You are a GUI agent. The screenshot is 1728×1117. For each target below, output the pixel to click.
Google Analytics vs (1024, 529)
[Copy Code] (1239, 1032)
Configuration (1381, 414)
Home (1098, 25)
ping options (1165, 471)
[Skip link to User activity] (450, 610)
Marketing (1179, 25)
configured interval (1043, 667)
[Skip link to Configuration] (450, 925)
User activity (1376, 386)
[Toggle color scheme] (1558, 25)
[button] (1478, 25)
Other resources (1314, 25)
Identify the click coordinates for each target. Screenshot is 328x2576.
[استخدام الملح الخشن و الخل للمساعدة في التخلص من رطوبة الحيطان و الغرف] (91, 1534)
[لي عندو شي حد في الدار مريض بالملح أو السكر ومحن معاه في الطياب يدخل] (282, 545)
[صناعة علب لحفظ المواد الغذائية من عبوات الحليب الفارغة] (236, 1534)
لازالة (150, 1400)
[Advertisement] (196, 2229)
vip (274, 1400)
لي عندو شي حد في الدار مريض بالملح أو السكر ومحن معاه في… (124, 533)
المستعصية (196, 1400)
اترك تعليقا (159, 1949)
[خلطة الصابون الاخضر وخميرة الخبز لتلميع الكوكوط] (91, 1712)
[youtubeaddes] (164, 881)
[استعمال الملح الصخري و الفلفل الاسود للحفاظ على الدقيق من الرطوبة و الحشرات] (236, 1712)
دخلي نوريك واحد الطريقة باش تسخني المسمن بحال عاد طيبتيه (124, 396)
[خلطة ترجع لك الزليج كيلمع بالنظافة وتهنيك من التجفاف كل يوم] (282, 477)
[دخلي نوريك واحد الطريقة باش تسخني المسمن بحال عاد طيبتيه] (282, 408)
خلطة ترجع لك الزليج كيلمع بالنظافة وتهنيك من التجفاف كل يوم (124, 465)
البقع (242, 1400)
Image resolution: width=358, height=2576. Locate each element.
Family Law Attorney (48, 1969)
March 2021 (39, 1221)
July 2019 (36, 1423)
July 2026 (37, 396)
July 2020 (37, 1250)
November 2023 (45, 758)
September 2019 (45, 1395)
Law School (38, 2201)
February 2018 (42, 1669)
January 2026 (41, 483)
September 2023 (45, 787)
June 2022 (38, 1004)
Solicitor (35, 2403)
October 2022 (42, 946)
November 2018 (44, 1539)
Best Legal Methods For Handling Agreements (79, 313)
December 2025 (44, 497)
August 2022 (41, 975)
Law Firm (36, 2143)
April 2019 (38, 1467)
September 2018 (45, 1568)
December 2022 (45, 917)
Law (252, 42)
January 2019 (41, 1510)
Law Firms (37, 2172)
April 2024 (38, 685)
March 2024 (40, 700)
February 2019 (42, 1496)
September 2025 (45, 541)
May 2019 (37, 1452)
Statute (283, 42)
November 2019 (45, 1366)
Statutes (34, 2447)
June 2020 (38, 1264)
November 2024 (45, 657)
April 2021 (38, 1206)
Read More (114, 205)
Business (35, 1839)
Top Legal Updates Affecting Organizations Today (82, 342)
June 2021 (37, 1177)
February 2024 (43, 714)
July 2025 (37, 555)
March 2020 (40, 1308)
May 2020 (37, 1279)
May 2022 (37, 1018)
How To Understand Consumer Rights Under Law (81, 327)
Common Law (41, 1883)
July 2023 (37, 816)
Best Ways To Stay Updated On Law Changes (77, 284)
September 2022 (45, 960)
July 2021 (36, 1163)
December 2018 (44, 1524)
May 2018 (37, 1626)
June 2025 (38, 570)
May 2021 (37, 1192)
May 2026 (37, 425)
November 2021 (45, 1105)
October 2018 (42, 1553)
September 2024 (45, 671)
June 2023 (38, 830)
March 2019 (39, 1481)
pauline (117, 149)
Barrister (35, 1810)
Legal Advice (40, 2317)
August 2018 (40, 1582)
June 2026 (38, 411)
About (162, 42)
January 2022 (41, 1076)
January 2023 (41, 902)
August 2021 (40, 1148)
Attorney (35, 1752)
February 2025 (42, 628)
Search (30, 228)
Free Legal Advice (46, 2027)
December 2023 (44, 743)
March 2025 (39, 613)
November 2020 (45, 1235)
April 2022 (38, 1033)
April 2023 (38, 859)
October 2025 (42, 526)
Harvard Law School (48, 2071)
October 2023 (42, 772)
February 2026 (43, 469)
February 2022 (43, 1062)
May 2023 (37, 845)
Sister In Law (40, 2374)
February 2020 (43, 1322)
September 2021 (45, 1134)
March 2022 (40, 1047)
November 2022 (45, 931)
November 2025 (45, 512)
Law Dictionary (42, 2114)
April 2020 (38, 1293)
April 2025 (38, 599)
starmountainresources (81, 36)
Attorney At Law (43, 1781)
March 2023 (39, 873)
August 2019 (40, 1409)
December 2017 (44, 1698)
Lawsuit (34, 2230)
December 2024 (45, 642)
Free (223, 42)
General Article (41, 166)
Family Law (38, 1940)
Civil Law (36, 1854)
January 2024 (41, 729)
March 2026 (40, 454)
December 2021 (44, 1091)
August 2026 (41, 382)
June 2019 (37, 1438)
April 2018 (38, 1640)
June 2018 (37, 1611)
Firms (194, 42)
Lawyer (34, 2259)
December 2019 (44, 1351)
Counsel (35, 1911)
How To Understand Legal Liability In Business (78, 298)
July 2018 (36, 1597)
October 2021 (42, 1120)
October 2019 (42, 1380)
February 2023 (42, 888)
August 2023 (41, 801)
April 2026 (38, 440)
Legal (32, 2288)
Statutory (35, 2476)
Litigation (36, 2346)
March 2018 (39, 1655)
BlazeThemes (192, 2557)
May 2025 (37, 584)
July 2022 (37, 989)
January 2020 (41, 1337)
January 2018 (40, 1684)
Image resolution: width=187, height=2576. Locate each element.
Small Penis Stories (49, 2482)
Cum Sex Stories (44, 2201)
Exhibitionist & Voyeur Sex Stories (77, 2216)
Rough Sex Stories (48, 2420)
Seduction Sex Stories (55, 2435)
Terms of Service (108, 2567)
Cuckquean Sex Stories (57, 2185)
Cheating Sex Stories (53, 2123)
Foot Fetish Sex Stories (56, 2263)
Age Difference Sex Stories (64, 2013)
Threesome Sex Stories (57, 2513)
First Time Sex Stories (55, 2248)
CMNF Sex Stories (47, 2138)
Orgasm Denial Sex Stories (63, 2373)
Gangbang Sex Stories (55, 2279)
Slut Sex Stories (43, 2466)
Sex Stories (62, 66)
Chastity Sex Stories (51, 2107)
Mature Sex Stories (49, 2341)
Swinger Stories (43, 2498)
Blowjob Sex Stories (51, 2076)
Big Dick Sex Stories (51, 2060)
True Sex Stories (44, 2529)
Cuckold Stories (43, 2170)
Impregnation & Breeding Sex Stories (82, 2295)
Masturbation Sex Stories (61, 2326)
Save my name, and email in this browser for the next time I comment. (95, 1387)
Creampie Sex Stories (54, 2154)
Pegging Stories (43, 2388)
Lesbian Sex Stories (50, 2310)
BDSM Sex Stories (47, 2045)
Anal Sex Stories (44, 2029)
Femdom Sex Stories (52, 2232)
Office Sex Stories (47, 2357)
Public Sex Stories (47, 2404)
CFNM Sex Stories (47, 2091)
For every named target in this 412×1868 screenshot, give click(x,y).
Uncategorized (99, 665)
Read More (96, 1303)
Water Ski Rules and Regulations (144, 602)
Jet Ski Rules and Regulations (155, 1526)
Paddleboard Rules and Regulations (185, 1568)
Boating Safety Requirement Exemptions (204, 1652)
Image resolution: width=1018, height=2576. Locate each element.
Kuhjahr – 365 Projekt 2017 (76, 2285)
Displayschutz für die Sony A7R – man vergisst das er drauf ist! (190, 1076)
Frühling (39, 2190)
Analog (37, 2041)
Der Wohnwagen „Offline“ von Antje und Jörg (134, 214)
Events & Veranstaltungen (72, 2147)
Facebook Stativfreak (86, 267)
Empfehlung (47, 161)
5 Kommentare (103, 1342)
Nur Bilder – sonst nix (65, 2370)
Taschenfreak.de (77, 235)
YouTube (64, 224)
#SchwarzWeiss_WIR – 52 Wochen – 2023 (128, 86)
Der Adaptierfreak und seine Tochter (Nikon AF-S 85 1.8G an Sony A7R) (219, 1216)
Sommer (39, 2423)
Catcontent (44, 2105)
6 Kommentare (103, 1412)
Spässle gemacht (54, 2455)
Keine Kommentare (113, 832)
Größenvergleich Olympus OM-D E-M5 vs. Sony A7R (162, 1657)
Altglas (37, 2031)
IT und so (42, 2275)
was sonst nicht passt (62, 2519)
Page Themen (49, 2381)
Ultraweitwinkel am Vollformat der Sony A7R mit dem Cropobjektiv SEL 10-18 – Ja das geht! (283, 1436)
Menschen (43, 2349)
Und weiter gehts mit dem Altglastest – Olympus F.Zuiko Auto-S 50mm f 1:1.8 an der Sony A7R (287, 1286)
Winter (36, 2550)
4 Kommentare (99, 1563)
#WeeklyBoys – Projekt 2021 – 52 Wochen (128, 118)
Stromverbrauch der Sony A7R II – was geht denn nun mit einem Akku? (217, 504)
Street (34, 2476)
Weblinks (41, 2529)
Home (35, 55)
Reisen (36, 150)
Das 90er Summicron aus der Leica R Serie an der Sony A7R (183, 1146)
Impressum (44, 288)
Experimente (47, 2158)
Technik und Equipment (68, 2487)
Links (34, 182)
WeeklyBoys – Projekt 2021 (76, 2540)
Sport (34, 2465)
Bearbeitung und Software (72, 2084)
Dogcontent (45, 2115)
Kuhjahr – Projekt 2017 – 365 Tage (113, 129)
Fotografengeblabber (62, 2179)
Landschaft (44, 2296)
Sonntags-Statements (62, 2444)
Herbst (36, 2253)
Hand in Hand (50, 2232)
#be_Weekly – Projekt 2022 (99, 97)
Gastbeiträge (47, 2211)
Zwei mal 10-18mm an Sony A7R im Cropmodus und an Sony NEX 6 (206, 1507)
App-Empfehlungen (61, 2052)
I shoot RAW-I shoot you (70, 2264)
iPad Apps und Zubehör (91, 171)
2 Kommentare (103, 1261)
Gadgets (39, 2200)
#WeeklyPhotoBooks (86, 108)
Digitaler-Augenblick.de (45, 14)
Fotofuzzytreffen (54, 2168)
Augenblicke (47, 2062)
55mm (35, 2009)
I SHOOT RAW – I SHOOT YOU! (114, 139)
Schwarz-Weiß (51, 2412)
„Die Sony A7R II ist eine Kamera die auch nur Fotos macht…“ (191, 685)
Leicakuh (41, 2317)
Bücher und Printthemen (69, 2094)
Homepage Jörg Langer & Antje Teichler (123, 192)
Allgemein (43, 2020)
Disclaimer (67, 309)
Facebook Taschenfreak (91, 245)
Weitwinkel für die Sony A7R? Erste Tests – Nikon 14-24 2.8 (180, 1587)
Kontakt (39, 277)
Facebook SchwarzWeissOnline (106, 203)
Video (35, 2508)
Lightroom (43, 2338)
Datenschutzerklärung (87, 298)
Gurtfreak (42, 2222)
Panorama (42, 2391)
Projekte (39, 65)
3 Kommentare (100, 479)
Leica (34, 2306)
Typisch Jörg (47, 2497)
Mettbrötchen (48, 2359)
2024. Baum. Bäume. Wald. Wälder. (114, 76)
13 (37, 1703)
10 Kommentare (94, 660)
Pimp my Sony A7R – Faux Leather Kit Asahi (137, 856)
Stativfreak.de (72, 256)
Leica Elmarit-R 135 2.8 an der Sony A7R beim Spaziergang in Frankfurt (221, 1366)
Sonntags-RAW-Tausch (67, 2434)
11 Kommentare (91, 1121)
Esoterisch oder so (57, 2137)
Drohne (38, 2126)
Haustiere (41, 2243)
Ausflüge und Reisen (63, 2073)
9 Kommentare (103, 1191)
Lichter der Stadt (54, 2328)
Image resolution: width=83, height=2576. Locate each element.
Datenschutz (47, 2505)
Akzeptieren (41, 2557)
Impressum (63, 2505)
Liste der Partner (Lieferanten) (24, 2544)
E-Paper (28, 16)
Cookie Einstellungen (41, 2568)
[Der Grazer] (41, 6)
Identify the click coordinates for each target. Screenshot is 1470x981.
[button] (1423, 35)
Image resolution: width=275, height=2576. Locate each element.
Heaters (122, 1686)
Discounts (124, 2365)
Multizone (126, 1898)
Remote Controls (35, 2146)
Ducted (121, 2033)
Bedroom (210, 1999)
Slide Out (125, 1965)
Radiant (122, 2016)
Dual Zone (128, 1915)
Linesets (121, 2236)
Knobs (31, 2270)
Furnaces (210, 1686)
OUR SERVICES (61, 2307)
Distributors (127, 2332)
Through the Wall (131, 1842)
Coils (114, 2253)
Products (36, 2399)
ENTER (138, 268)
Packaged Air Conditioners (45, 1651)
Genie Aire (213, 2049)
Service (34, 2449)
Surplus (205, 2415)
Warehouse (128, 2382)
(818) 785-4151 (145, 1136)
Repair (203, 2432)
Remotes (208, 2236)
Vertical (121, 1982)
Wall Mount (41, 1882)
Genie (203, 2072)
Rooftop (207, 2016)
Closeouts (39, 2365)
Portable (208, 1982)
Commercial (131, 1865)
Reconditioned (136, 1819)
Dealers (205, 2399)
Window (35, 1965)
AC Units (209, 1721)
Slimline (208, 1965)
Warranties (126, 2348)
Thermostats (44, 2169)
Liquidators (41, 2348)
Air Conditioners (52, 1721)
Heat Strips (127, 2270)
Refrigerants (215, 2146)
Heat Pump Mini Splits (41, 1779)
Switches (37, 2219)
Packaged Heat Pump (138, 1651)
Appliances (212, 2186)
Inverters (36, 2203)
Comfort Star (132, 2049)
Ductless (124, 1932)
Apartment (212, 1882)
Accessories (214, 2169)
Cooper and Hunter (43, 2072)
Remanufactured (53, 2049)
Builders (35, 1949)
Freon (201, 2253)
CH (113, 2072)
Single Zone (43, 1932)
....
# Requirement
Go through the material and select each line with the string "element" in it.

# The completed task
Image resolution: width=358, height=2576. Locate each element.
Image resolution: width=187, height=2576. Locate each element.
Image resolution: width=1018, height=2576. Locate each element.
Image resolution: width=83, height=2576. Locate each element.
Image resolution: width=275, height=2576. Locate each element.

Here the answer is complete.